In February 1937 the ‘Irish Independent’ newspaper reported that, ‘a chaplain, two nurses and the members of the St Mary’s Pipers’ Band left Dublin last night for Spain, via London. In Spain they will join the Irish Brigade.’
The paper also named those who had gone and our Northern Ireland correspondent Gilbert Cromie is now researching this. He says, ‘I have located the names of the band members who travelled to Spain and I intend contacting the IPBA to see if they had any contacts in Dublin who could get in touch with relatives of any of the band members. I understand that the organisation in Spain who contacted Piping Press want to make a documentary.’
When, in June 1937, the men ultimately returned from Spain, they marched into the city centre to a warm welcome, Irish and Spanish flags waving. However a few months later they were ridiculed in the pages of the left-wing ‘Irish Democrat’ newspaper:
‘General O’Duffy, while in Spain with his ‘defenders of Christianity’ formed the opinion that his troops were not able to march properly to Spanish music and bands. He had a brainwave and sent word home that he must have an Irish pipe band to lead his troops.

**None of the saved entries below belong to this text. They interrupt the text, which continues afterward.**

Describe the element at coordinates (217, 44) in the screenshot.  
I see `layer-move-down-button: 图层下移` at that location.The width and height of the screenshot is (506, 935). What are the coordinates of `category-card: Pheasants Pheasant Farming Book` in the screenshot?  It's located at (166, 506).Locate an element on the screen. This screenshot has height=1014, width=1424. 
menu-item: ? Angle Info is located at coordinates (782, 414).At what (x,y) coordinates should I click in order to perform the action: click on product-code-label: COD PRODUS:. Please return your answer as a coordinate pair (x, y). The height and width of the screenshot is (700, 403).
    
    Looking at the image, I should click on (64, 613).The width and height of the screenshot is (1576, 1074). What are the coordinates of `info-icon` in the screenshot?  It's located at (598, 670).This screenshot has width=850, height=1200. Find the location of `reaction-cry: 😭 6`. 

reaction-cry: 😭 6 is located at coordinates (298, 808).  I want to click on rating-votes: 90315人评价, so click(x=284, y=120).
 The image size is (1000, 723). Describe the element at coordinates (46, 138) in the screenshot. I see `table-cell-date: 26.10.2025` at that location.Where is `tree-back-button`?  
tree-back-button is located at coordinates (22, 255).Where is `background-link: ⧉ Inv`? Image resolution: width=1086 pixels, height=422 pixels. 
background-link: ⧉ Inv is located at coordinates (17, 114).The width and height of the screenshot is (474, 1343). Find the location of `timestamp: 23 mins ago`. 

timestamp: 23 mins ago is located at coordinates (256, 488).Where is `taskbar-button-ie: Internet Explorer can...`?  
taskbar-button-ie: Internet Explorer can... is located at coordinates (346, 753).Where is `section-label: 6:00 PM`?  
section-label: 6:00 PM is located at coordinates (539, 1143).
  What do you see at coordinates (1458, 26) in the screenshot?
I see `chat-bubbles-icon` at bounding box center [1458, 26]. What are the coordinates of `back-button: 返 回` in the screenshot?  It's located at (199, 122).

‘St. Mary’s Anti-Communist Pipe Band answered the call and they sailed away to Franco’s Spain, all dressed up in nice kilts and ribbons flying. They came back with the rest of O’Duffy’s braves, disillusioned and sad after their sojourn……’
The article talks of the band losing its uniforms, hinting that they have been misappropriated. ‘No doubt many of the people around that area are now beginning to realise that the gentlemen who have displayed such great religious fervour are not so religious after all.’
The ‘Dublin Life and Culture Magazine’ magazine concludes: ‘……O’Duffy’s men may have significantly outnumbered those [Irishmen] who came to the defence of the Spanish Republic; history has not been kind to the fascist regimes who backed the coup in Spain.
‘Many men would die on the republican side of the conflict, and they are honoured today with many monuments across the island of Ireland. Those interested in the history of Ireland and this conflict will enjoy the Ireland and the Spanish Civil War website.’